Enhanced Expression of an Endothelin ET A Receptor in Capillaries from Human Glioblastoma: A Quantitative Receptor Autoradiographic Analysis Using a Radioluminographic Imaging Plate System

We identified and characterized 125 I‐endothelin‐1 ( 125 I‐ET‐1) binding sites in tumor capillaries isolated from human glioblastomas, using the quantitative receptor autoradiographic technique with pellet sections.

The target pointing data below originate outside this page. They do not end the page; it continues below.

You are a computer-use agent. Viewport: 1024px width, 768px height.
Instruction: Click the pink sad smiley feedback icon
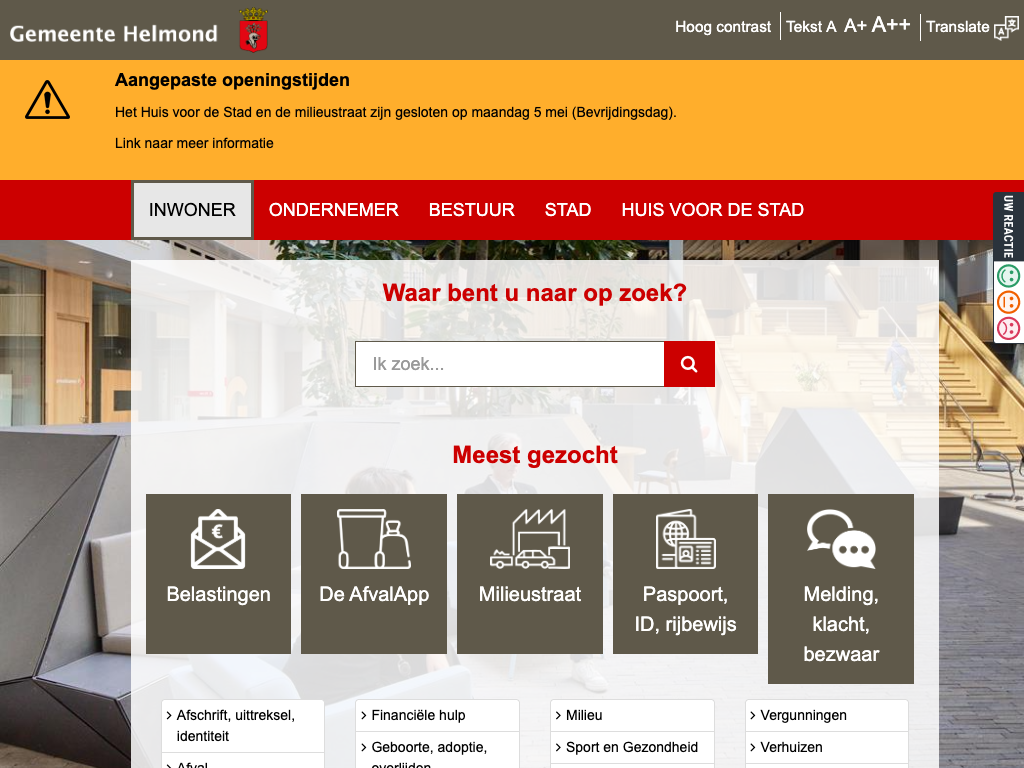pyautogui.click(x=1008, y=328)
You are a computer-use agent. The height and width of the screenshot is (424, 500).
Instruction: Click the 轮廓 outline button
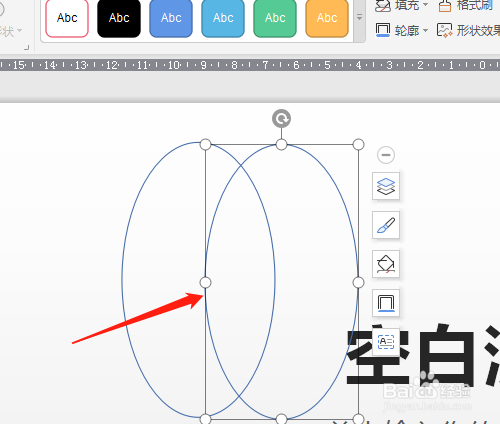[397, 31]
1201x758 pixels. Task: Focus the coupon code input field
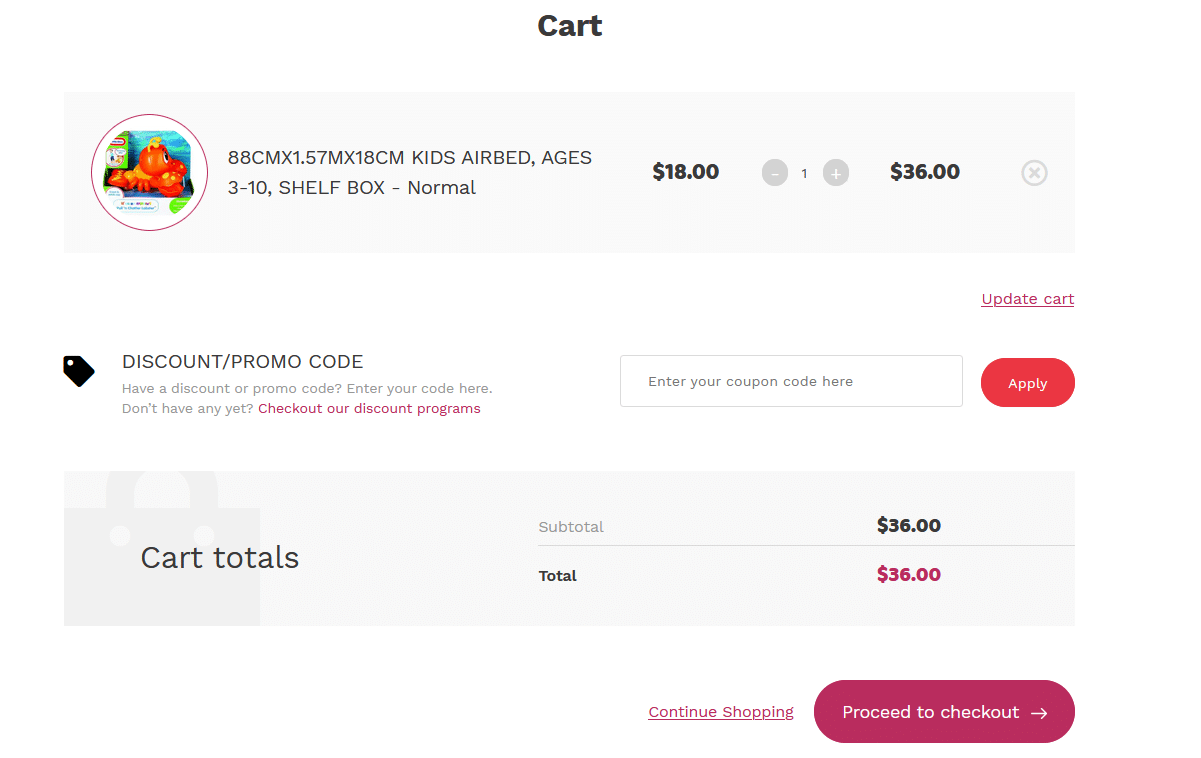pos(791,381)
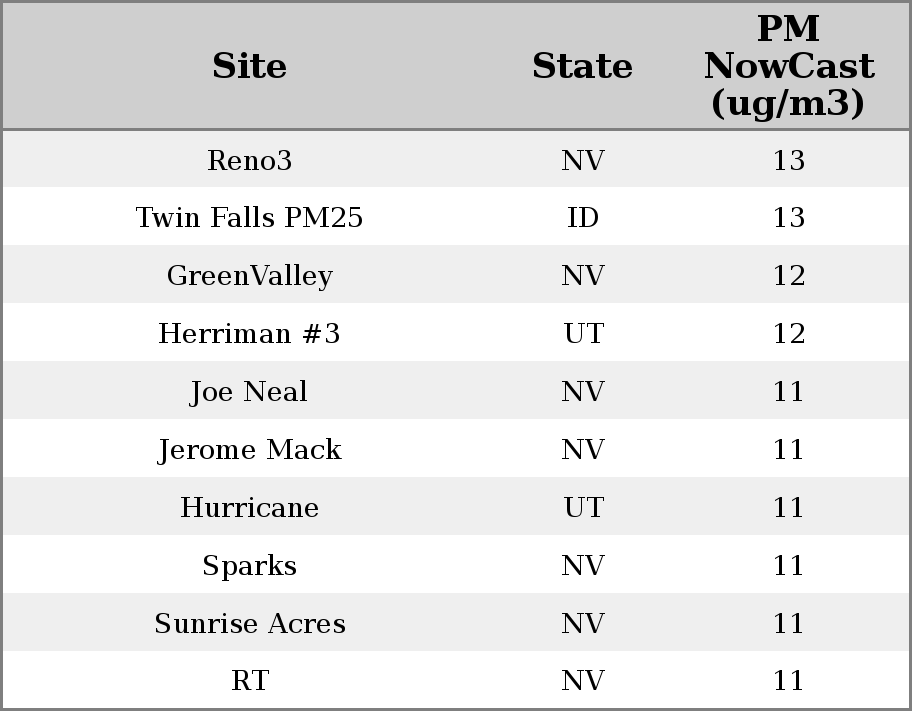
Task: Click the UT state cell in Herriman row
Action: point(582,334)
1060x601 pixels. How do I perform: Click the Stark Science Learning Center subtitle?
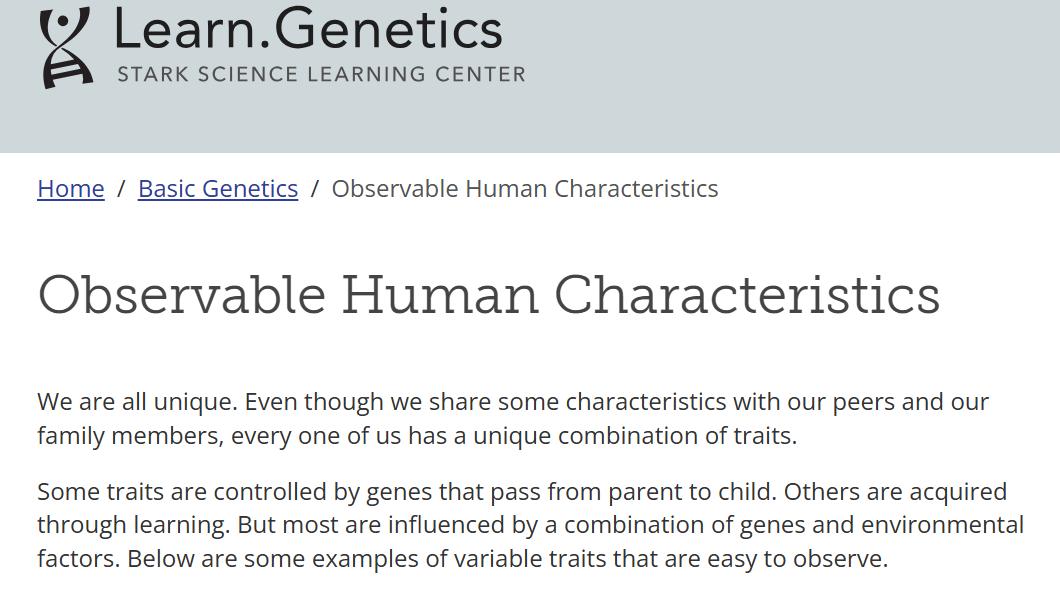pos(321,74)
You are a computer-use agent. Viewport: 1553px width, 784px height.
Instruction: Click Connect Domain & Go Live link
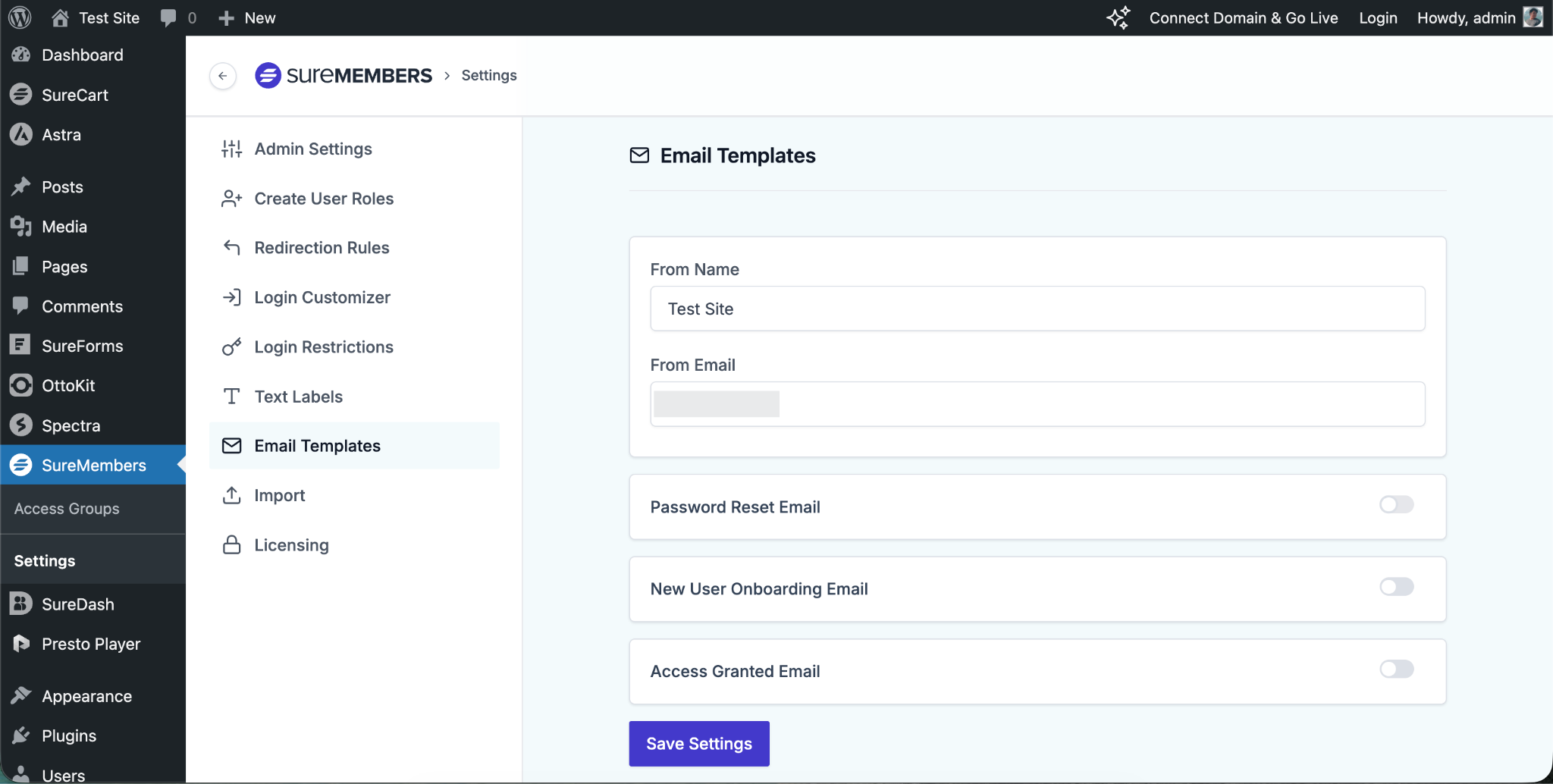(1243, 17)
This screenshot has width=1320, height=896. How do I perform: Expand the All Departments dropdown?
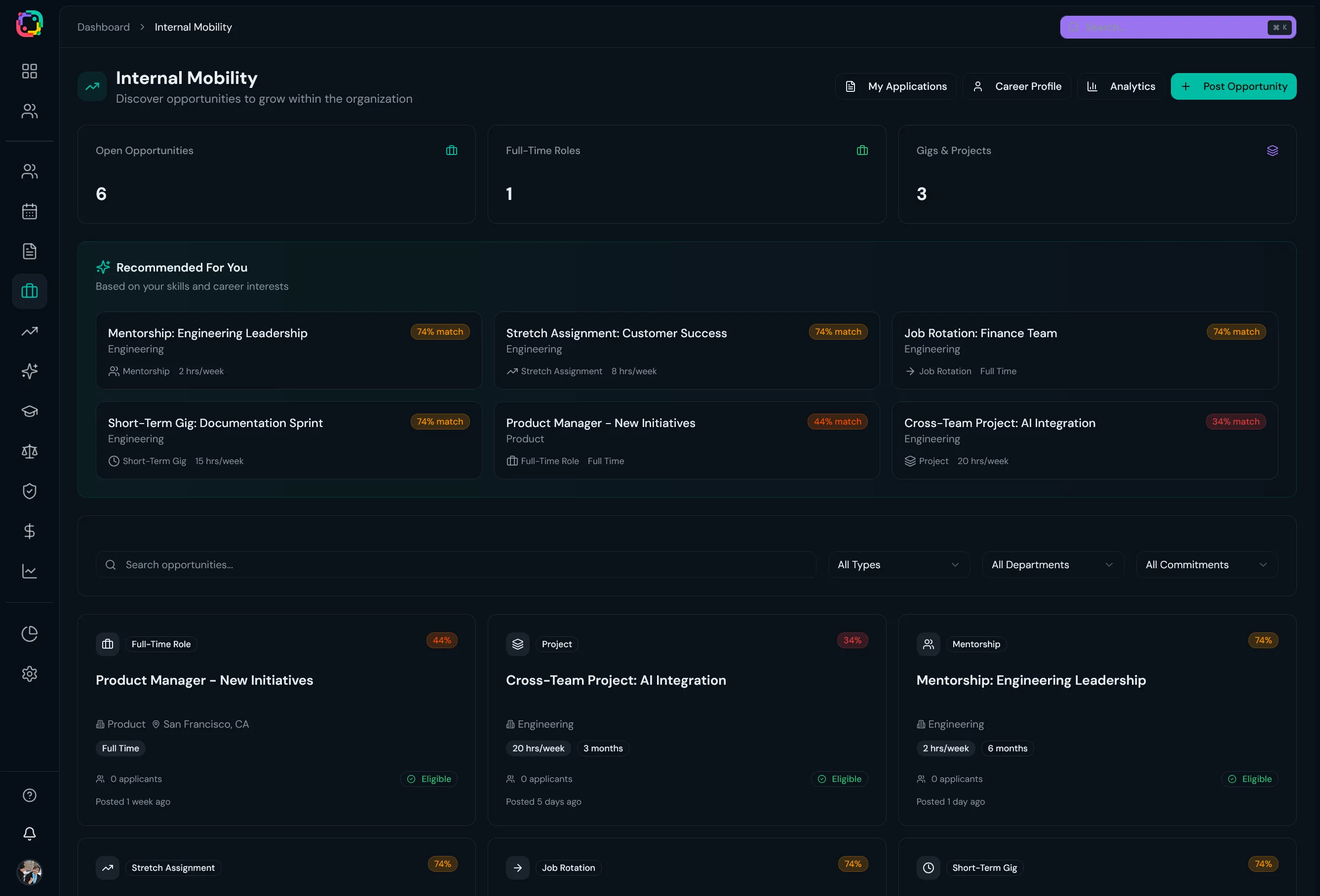[1052, 564]
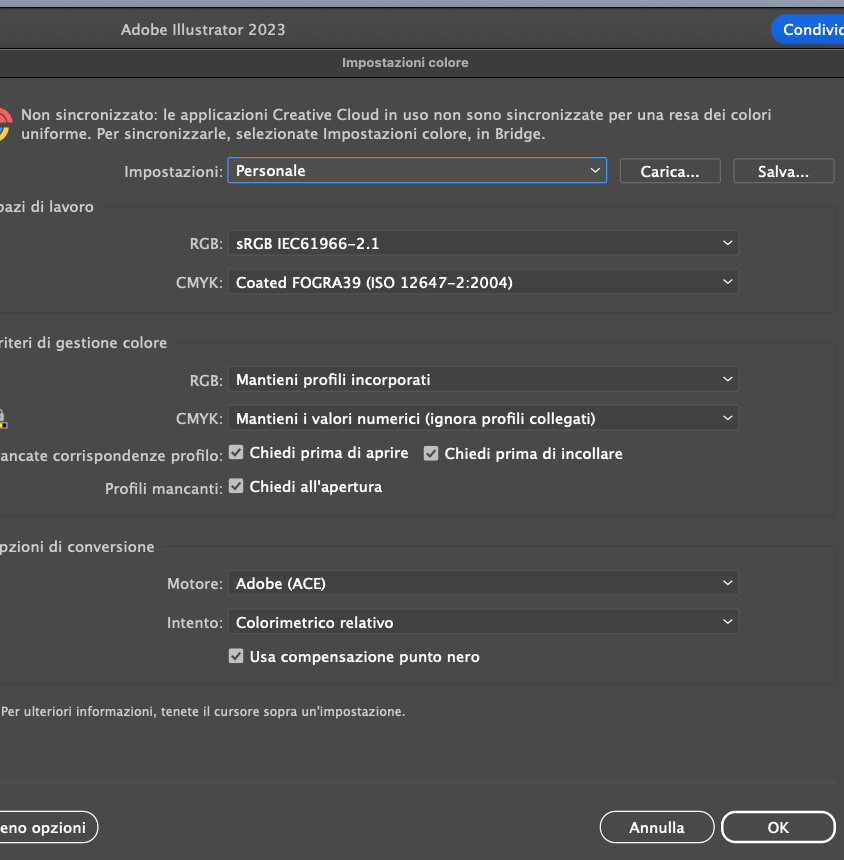Open the "Mantieni profili incorporati" dropdown
Screen dimensions: 844x860
(x=483, y=380)

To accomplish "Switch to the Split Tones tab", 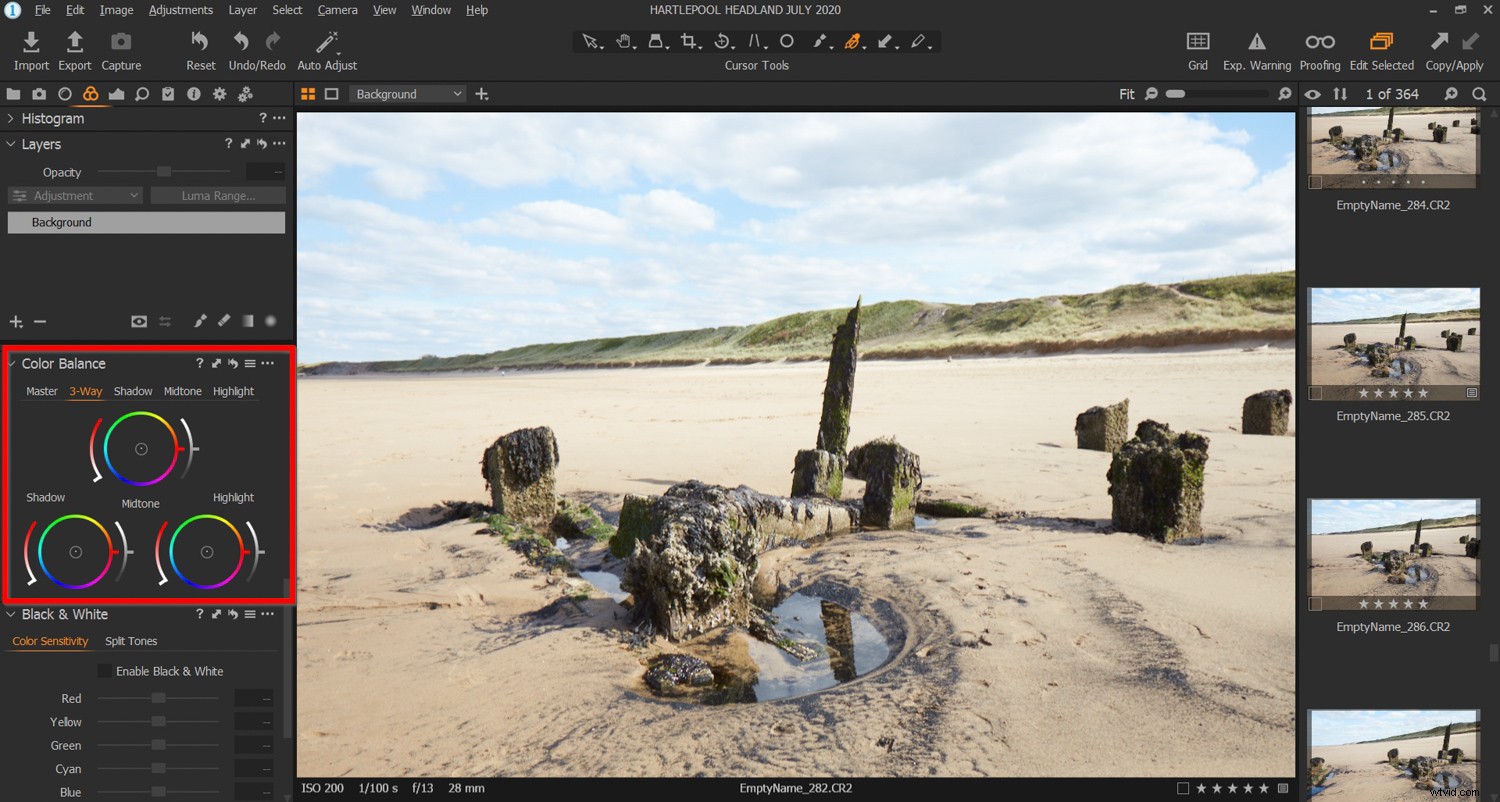I will coord(131,641).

Quantification was done using the computerized radioluminographic imaging plate system. High‐affinity ET receptors were localized in capillaries from glioblastomas and the surrounding brain tissues ( K D = 4.7 ± 1.0 × 10 −10 and 1.6 ± 0.3 × 10 −10 M , respectively; B max = 161 ± 38 and 140 ± 37 fmol/mg, respectively; mean ± SEM, n = 5). BQ‐123, a selective antagonist for the ET A receptor, potently competed for 125 I‐ET‐1 binding to sections of the microvessels with IC 50 values of 5.1 ± 0.3 and 5.1 ± 1.5 n M , and 10 −6 M BQ‐123 displaced 84 and 58% of ET binding to capillaries from tumors and brains, respectively. In addition, competition curves obtained in the presence of increasing concentrations of ET‐3 showed two components (IC 50 = 5.7 ± 2.5 × 10 −10 and 1.4 ± 0.2 × 10 −6 M for tumor microvessels, 1.8 ± 0.6 × 10 −10 and 1.1 ± 0.3 × 10 −6 M for brain microvessels, respectively). Our results indicate that (a) the method we used is simple and highly sensitive for detecting and characterizing various receptors in tumor capillaries, especially in the case of a sparse specimen, and (b) capillaries in glioblastomas express specific high‐affinity ET binding sites, candidates for biologically active ET receptors, which predominantly belong to the ET A subtype.